= Task goal =
For this task, output exactly the lines of the material below starting at the line with "1389x868 pixels." and ending at the line with "the Model Line"; pictures are to be excluded.

= Records to use =
------------

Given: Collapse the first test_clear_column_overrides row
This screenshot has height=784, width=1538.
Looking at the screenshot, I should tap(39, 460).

------------

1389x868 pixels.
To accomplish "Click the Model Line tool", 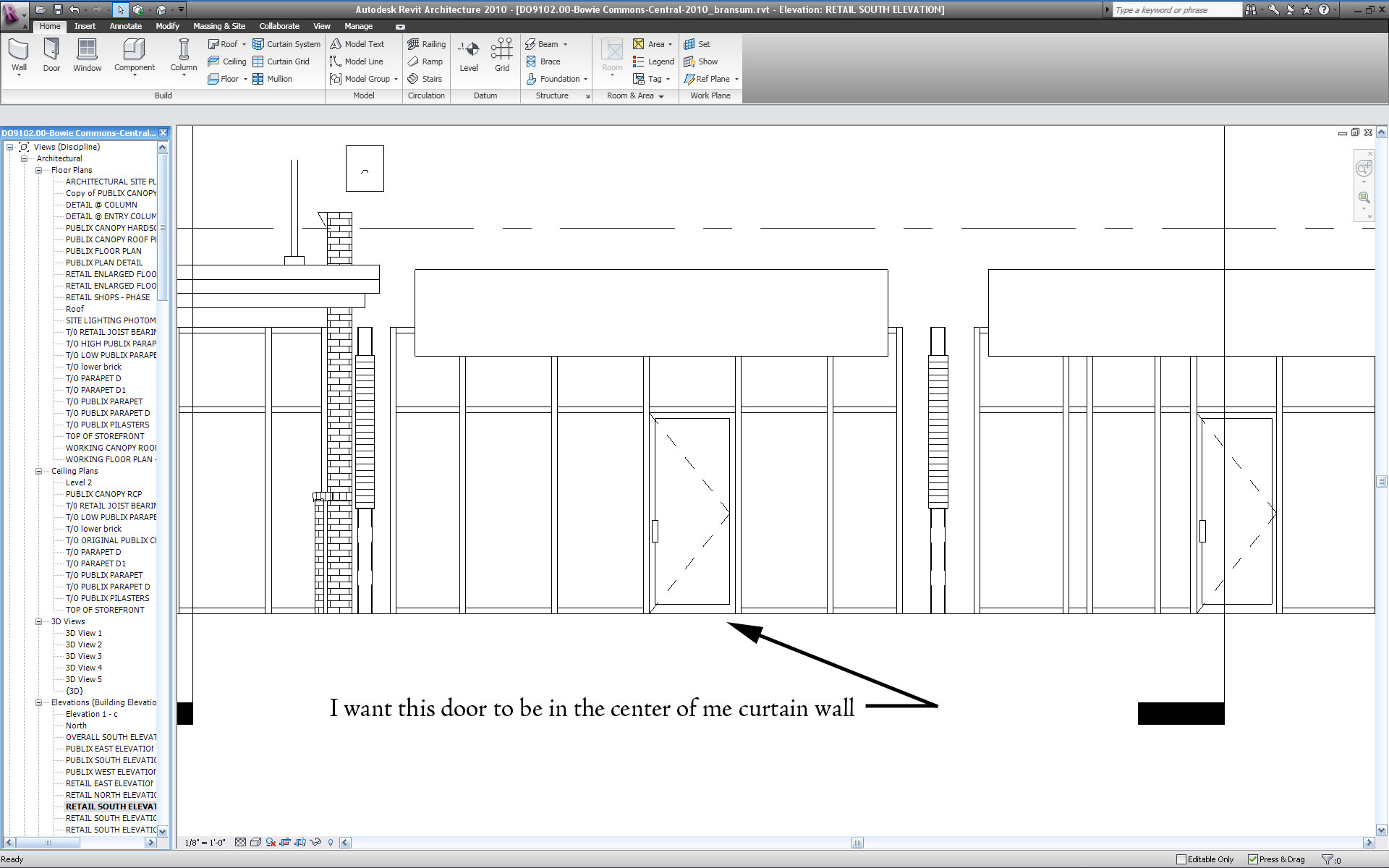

------------

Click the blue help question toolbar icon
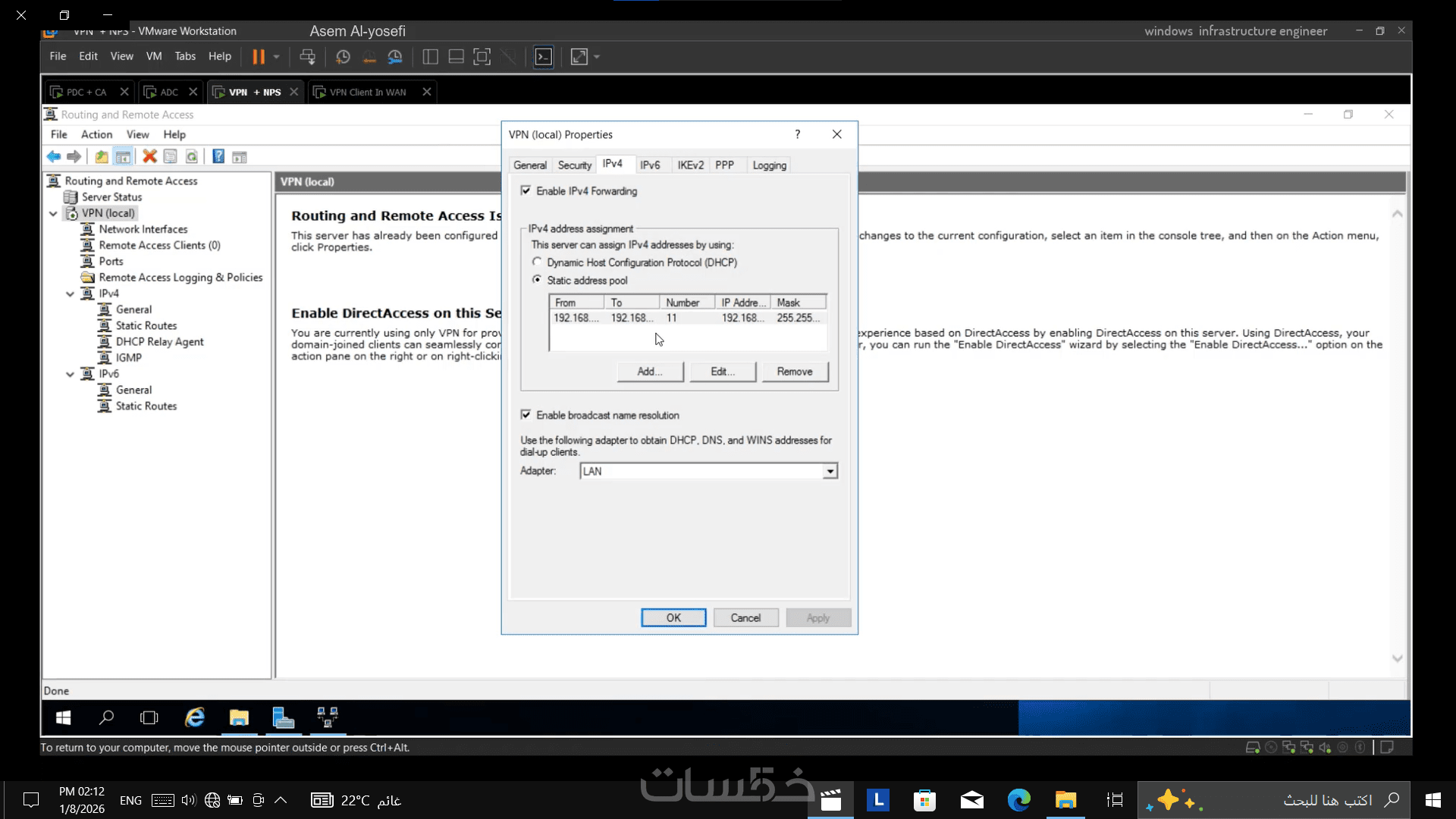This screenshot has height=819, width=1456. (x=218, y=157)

------------

= Output for this exercise =
1389x868 pixels.
To accomplish "Click the Model Line tool", 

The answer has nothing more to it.